[Brief]
Copy out each of the records below without any change.
----
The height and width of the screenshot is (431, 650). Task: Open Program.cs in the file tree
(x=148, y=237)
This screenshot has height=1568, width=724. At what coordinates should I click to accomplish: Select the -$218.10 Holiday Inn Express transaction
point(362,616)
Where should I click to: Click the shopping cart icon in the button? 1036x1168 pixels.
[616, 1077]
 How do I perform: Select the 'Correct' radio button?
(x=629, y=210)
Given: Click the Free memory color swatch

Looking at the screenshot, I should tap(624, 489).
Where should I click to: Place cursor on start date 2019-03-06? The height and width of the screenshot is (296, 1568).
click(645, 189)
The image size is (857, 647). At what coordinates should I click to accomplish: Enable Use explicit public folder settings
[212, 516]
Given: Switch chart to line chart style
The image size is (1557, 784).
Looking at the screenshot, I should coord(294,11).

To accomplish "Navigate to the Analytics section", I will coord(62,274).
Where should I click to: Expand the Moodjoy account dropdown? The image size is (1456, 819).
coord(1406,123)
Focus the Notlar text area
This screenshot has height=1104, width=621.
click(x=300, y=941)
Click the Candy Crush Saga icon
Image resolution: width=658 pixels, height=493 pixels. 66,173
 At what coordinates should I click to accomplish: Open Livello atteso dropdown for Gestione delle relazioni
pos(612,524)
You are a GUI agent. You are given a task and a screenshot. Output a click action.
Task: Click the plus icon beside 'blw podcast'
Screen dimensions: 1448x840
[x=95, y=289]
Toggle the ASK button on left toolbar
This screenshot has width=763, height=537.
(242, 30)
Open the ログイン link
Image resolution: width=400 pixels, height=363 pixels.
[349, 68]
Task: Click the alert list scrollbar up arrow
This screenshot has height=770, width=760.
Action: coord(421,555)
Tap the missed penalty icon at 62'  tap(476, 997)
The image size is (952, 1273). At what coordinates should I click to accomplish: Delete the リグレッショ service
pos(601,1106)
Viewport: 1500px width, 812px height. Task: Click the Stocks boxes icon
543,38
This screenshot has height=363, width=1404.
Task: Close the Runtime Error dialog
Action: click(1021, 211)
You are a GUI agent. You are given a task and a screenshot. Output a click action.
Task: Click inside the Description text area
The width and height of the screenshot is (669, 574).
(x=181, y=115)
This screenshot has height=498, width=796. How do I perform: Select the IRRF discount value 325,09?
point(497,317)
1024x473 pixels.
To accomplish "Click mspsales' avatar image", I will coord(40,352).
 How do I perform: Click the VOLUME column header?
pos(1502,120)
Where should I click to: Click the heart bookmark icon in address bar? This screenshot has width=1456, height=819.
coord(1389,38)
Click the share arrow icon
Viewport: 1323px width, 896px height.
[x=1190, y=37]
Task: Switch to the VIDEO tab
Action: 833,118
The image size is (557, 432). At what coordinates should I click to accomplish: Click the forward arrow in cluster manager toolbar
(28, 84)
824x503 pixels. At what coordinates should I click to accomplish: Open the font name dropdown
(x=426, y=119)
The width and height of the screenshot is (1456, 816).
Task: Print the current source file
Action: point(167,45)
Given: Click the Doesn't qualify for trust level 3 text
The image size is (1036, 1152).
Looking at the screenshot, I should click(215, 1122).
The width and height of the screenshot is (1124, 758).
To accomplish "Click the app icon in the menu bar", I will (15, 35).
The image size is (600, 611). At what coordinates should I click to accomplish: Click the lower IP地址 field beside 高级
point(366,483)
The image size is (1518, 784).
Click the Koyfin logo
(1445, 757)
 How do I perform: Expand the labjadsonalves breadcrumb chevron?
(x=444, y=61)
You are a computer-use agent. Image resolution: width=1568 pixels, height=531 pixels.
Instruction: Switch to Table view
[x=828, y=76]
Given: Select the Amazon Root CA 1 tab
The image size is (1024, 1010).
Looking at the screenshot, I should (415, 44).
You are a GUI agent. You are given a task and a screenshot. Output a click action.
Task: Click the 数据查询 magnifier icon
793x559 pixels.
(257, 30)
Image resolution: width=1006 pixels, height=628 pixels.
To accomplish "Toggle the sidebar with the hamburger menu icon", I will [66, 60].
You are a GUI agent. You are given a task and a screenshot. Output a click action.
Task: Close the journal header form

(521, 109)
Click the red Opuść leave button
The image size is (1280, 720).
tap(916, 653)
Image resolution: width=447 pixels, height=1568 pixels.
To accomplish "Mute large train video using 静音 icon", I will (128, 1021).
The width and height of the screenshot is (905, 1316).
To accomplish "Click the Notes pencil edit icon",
----
[Result for this task]
The height and width of the screenshot is (431, 650). Task: Open Program.cs in the file tree
(x=148, y=237)
This screenshot has height=1568, width=724. At what coordinates should I click to accomplish: Select the -$218.10 Holiday Inn Express transaction
point(362,616)
Where should I click to: Click the shopping cart icon in the button? 1036x1168 pixels.
[616, 1077]
 How do I perform: Select the 'Correct' radio button?
(x=629, y=210)
Given: Click the Free memory color swatch

Looking at the screenshot, I should tap(624, 489).
Where should I click to: Place cursor on start date 2019-03-06? The height and width of the screenshot is (296, 1568).
click(645, 189)
The image size is (857, 647). At what coordinates should I click to accomplish: Enable Use explicit public folder settings
[212, 516]
Given: Switch chart to line chart style
The image size is (1557, 784).
Looking at the screenshot, I should coord(294,11).

To accomplish "Navigate to the Analytics section", I will coord(62,274).
Where should I click to: Expand the Moodjoy account dropdown? The image size is (1456, 819).
coord(1406,123)
Focus the Notlar text area
This screenshot has height=1104, width=621.
click(x=300, y=941)
Click the Candy Crush Saga icon
Image resolution: width=658 pixels, height=493 pixels. 66,173
 At what coordinates should I click to accomplish: Open Livello atteso dropdown for Gestione delle relazioni
pos(612,524)
You are a GUI agent. You are given a task and a screenshot. Output a click action.
Task: Click the plus icon beside 'blw podcast'
Screen dimensions: 1448x840
[x=95, y=289]
Toggle the ASK button on left toolbar
This screenshot has width=763, height=537.
(242, 30)
Open the ログイン link
Image resolution: width=400 pixels, height=363 pixels.
[349, 68]
Task: Click the alert list scrollbar up arrow
This screenshot has height=770, width=760.
Action: coord(421,555)
Tap the missed penalty icon at 62'  tap(476, 997)
The image size is (952, 1273). At what coordinates should I click to accomplish: Delete the リグレッショ service
pos(601,1106)
Viewport: 1500px width, 812px height. Task: Click the Stocks boxes icon
543,38
This screenshot has height=363, width=1404.
Task: Close the Runtime Error dialog
Action: click(1021, 211)
You are a GUI agent. You are given a task and a screenshot. Output a click action.
Task: Click inside the Description text area
The width and height of the screenshot is (669, 574).
(x=181, y=115)
This screenshot has height=498, width=796. How do I perform: Select the IRRF discount value 325,09?
point(497,317)
1024x473 pixels.
To accomplish "Click mspsales' avatar image", I will coord(40,352).
 How do I perform: Click the VOLUME column header?
pos(1502,120)
Where should I click to: Click the heart bookmark icon in address bar? This screenshot has width=1456, height=819.
coord(1389,38)
Click the share arrow icon
Viewport: 1323px width, 896px height.
[x=1190, y=37]
Task: Switch to the VIDEO tab
Action: 833,118
The image size is (557, 432). At what coordinates should I click to accomplish: Click the forward arrow in cluster manager toolbar
(28, 84)
824x503 pixels. At what coordinates should I click to accomplish: Open the font name dropdown
(x=426, y=119)
The width and height of the screenshot is (1456, 816).
Task: Print the current source file
Action: point(167,45)
Given: Click the Doesn't qualify for trust level 3 text
The image size is (1036, 1152).
Looking at the screenshot, I should click(215, 1122).
The width and height of the screenshot is (1124, 758).
To accomplish "Click the app icon in the menu bar", I will (15, 35).
The image size is (600, 611). At what coordinates should I click to accomplish: Click the lower IP地址 field beside 高级
point(366,483)
The image size is (1518, 784).
Click the Koyfin logo
(1445, 757)
 How do I perform: Expand the labjadsonalves breadcrumb chevron?
(x=444, y=61)
You are a computer-use agent. Image resolution: width=1568 pixels, height=531 pixels.
Instruction: Switch to Table view
[x=828, y=76]
Given: Select the Amazon Root CA 1 tab
The image size is (1024, 1010).
Looking at the screenshot, I should (415, 44).
You are a GUI agent. You are given a task and a screenshot. Output a click action.
Task: Click the 数据查询 magnifier icon
793x559 pixels.
(257, 30)
Image resolution: width=1006 pixels, height=628 pixels.
To accomplish "Toggle the sidebar with the hamburger menu icon", I will [66, 60].
You are a GUI agent. You are given a task and a screenshot. Output a click action.
Task: Close the journal header form

(521, 109)
Click the red Opuść leave button
The image size is (1280, 720).
tap(916, 653)
Image resolution: width=447 pixels, height=1568 pixels.
To accomplish "Mute large train video using 静音 icon", I will (128, 1021).
The width and height of the screenshot is (905, 1316).
To accomplish "Click the Notes pencil edit icon",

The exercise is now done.